**About this task:** Would you print all of the entries word for word?
-------- Supplied data
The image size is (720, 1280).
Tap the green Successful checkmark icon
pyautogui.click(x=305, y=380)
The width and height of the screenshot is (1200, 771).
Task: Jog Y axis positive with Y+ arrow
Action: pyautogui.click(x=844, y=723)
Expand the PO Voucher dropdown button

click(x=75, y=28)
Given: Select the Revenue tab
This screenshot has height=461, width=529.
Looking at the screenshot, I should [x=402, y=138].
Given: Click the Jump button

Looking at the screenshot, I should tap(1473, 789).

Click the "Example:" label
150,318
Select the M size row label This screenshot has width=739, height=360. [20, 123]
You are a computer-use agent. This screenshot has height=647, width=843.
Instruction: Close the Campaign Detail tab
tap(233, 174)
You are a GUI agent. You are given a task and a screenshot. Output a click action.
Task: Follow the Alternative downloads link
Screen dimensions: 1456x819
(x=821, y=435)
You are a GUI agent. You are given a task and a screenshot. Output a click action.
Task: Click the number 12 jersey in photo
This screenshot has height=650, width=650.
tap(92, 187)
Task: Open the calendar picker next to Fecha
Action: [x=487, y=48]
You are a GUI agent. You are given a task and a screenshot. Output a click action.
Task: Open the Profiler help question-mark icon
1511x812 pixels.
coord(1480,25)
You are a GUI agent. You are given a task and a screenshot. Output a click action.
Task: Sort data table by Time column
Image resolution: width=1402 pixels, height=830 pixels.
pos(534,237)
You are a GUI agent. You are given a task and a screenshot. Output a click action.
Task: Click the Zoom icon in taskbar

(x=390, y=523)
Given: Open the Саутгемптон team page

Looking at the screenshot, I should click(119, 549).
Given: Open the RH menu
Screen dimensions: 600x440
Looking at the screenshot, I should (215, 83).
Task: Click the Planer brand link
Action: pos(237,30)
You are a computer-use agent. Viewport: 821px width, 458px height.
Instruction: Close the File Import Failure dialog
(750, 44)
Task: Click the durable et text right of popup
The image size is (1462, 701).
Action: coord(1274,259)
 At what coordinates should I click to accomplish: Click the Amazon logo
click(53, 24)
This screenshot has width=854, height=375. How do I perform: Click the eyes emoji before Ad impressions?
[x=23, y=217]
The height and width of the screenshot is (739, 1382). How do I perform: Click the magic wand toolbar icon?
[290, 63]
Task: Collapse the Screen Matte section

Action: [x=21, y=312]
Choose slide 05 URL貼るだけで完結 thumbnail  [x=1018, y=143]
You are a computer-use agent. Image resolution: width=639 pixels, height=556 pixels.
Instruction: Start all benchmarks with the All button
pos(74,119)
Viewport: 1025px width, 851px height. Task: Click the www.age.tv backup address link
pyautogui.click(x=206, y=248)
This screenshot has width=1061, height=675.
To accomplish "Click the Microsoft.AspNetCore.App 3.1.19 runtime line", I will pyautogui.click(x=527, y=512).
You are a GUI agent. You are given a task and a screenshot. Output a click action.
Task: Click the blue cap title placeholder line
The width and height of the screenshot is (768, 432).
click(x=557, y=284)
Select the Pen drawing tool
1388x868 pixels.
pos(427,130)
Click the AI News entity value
----------------
**Output for this task:**
The image size is (720, 1280).
Tap the green Successful checkmark icon
pyautogui.click(x=305, y=380)
The width and height of the screenshot is (1200, 771).
Task: Jog Y axis positive with Y+ arrow
Action: pyautogui.click(x=844, y=723)
Expand the PO Voucher dropdown button

click(x=75, y=28)
Given: Select the Revenue tab
This screenshot has height=461, width=529.
Looking at the screenshot, I should [x=402, y=138].
Given: Click the Jump button

Looking at the screenshot, I should tap(1473, 789).

Click the "Example:" label
150,318
Select the M size row label This screenshot has width=739, height=360. [20, 123]
You are a computer-use agent. This screenshot has height=647, width=843.
Instruction: Close the Campaign Detail tab
tap(233, 174)
You are a GUI agent. You are given a task and a screenshot. Output a click action.
Task: Follow the Alternative downloads link
Screen dimensions: 1456x819
(x=821, y=435)
You are a GUI agent. You are given a task and a screenshot. Output a click action.
Task: Click the number 12 jersey in photo
This screenshot has height=650, width=650.
tap(92, 187)
Task: Open the calendar picker next to Fecha
Action: [x=487, y=48]
You are a GUI agent. You are given a task and a screenshot. Output a click action.
Task: Open the Profiler help question-mark icon
1511x812 pixels.
coord(1480,25)
You are a GUI agent. You are given a task and a screenshot. Output a click action.
Task: Sort data table by Time column
Image resolution: width=1402 pixels, height=830 pixels.
pos(534,237)
You are a GUI agent. You are given a task and a screenshot. Output a click action.
Task: Click the Zoom icon in taskbar

(x=390, y=523)
Given: Open the Саутгемптон team page

Looking at the screenshot, I should click(119, 549).
Given: Open the RH menu
Screen dimensions: 600x440
Looking at the screenshot, I should (215, 83).
Task: Click the Planer brand link
Action: pos(237,30)
You are a computer-use agent. Viewport: 821px width, 458px height.
Instruction: Close the File Import Failure dialog
(750, 44)
Task: Click the durable et text right of popup
The image size is (1462, 701).
Action: coord(1274,259)
 At what coordinates should I click to accomplish: Click the Amazon logo
click(53, 24)
This screenshot has width=854, height=375. How do I perform: Click the eyes emoji before Ad impressions?
[x=23, y=217]
The height and width of the screenshot is (739, 1382). How do I perform: Click the magic wand toolbar icon?
[290, 63]
Task: Collapse the Screen Matte section

Action: [x=21, y=312]
Choose slide 05 URL貼るだけで完結 thumbnail  [x=1018, y=143]
You are a computer-use agent. Image resolution: width=639 pixels, height=556 pixels.
Instruction: Start all benchmarks with the All button
pos(74,119)
Viewport: 1025px width, 851px height. Task: Click the www.age.tv backup address link
pyautogui.click(x=206, y=248)
This screenshot has width=1061, height=675.
To accomplish "Click the Microsoft.AspNetCore.App 3.1.19 runtime line", I will pyautogui.click(x=527, y=512).
You are a GUI agent. You are given a task and a screenshot. Output a click action.
Task: Click the blue cap title placeholder line
The width and height of the screenshot is (768, 432).
click(x=557, y=284)
Select the Pen drawing tool
1388x868 pixels.
pos(427,130)
Click the AI News entity value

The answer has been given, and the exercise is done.